La Guerra d’Amore – Joachim Schlomer

La Guerra d’Amore – Joachim Schlomer

The American premiere of Joachin Schlomer’s La Guerra d’Amore: Madrigali Guerrieri e Amorosi (The War of Love: Bellicose and Amorous Madrigals) is the first time an evening-length work by this choreographer has been presented in this country. Previously, he has created short works for the White Oak Dance Project (Baryshnikov’s endeavor) as well as one for ODC, the San Francisco modern dance company. In this piece, he uses music by Claudio Monteverdi, whose madrigals are among the finest in the literature, augmented with instrumental works by other composers of the period. Cal Performances his imported this presentation intact with music director Rene Jacobs leading a large ensemble of period instrument musicians and singers.

Musically, the presentation is of a high order. The precision of the playing, the musicality and expression, and the clear diction of the singers all came together in an exemplary performance. For modern audiences (excepting those who are devotees of music of this period), a whole evening is too much of a good thing. The audiences who witnessed the performance of the music in its day (the early seventeenth century) were not expected to sit still throughout the whole presentation, as is done today. So in using this music as the basis for an evening-length work, it takes more than musical magic to hold the audience’s interest.

Based upon seeing this one work, it appears that choreographer Schlomer does not yet have the breadth to sustain an evening. The first half of the program, some 90 minutes in length, was largely monochromatic.The dancers rarely communicated with one another, often keeping their heads focused downwards.They tended to keep their torsos stiff, using only their arms and legs for expression. Strangely, for a piece that is ostensibly about the relationship between men and women, the dance kept the sexes apart and in groups. There was little attempt to convey in action what the words of the madrigals expressed (and thanks to the clarity of the singers, anyone with a command of Italian could understand what was being sung).
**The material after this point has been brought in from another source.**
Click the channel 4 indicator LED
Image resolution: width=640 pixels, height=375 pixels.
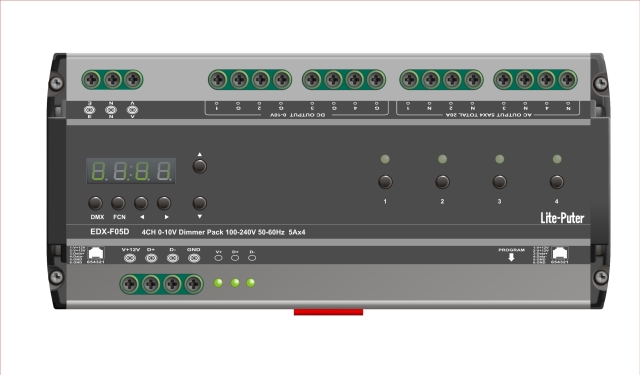(557, 159)
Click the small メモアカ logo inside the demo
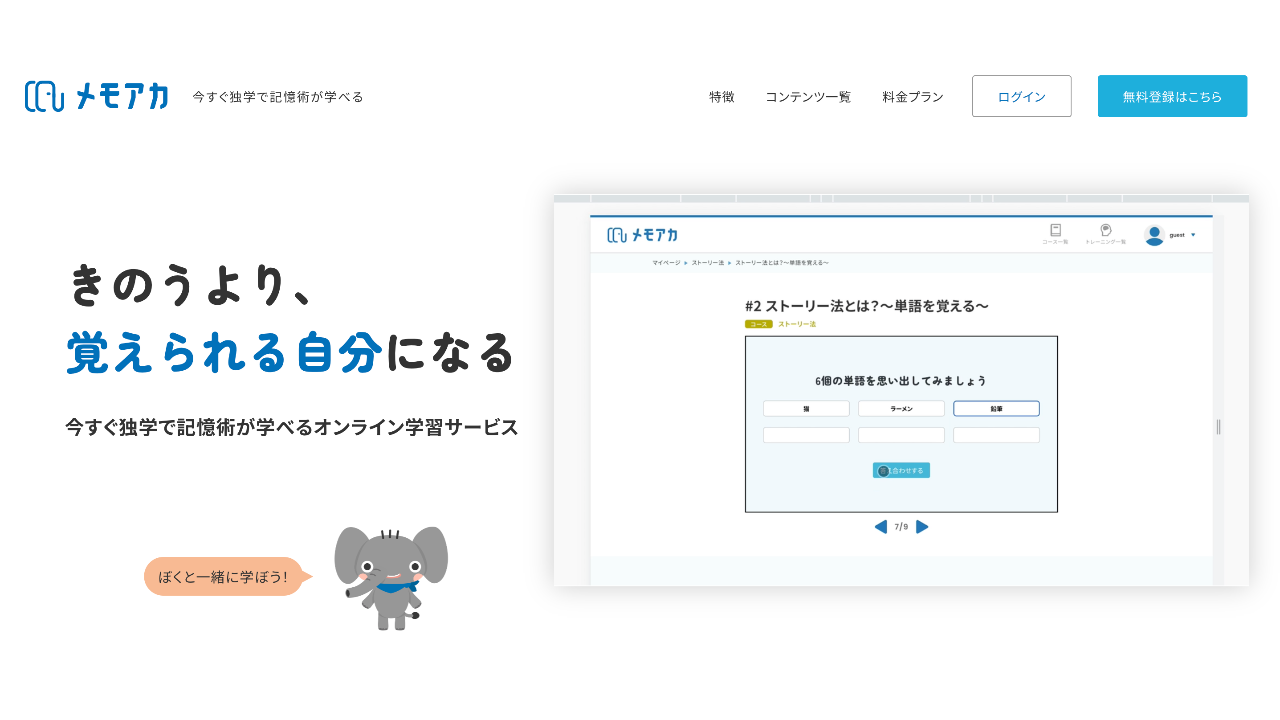Viewport: 1280px width, 720px height. [x=642, y=235]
The second part of the program had more movement variety and expressed some emotion, whereas emotion had been suppressed in the first part. There was a slow-motion pantomime of a “war” between men and women—people punching each other with violence—that caused the audience to titter. For a change, there were some sprightly dances, and overall the dancers were allowed to move with greater freedom. The most uninhibited dancing took place in the form of an extended curtain call.

The dancers were disciplined and well trained. Because there was an absence of solo work, it is difficult to single out anyone in particular. However, among the singers, the mezzo soprano Marisa Martins was exceptional. All the singers were integrated in the piece, joining in among the dancers. Only occasionally were the singers apart, providing the music—more often they were part of the action. Ms. Martins had several sections in which she sang and danced, notably one long pas de deux where she was supported by a male dancer as she sang about the anguishes of love. Given her talent and abilities, it is a shame the choreographer did not make greater use of her gifts.

It is difficult to guess what the choreographer wanted to convey with this work. Its reticence was in stark contrast to the strong emotions expressed in the text. There were hints that certain actions had significance, but the significance was not clear. Great artists are capable of presenting disparate images that at first seem puzzling but in their cumulative effect suddenly open up new perceptions. That did not happen here. Despite repeated movement motifs, the final impression of the piece was like the big, blank white brick wall that dominated the back of the stage. There was a canvas (of sorts), but it needed something written on it that added shape and color.